--- SOURCE RECORDS ---
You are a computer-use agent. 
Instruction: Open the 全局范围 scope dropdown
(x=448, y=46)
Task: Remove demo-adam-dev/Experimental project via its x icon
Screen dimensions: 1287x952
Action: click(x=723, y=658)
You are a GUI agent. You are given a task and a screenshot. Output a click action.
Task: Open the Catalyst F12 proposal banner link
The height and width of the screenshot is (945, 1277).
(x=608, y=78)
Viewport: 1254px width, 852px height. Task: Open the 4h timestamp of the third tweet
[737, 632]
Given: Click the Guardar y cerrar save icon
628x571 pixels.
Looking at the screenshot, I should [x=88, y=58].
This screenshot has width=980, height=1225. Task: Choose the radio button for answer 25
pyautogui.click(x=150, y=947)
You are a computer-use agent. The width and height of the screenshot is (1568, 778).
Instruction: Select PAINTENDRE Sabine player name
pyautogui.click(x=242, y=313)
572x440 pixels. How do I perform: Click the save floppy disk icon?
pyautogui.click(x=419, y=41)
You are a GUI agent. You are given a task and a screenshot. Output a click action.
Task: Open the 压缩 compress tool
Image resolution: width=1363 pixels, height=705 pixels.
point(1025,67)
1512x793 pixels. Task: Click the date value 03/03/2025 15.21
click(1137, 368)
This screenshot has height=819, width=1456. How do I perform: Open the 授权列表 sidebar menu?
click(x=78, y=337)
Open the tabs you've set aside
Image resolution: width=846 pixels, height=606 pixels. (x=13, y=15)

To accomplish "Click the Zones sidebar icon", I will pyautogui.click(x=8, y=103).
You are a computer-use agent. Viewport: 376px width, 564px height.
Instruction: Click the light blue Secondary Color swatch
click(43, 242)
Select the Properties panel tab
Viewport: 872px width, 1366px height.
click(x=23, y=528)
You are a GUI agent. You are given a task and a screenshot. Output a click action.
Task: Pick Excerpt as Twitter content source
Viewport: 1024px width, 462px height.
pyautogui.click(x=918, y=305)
---
*EXERCISE BRIEF:* Wherever the string "computer" occurs in the records above, copy that line.

*EXPECTED ANSWER:*
You are a computer-use agent. 
You are a computer-use agent. The width and height of the screenshot is (1568, 778).
You are a computer-use agent. Viewport: 376px width, 564px height.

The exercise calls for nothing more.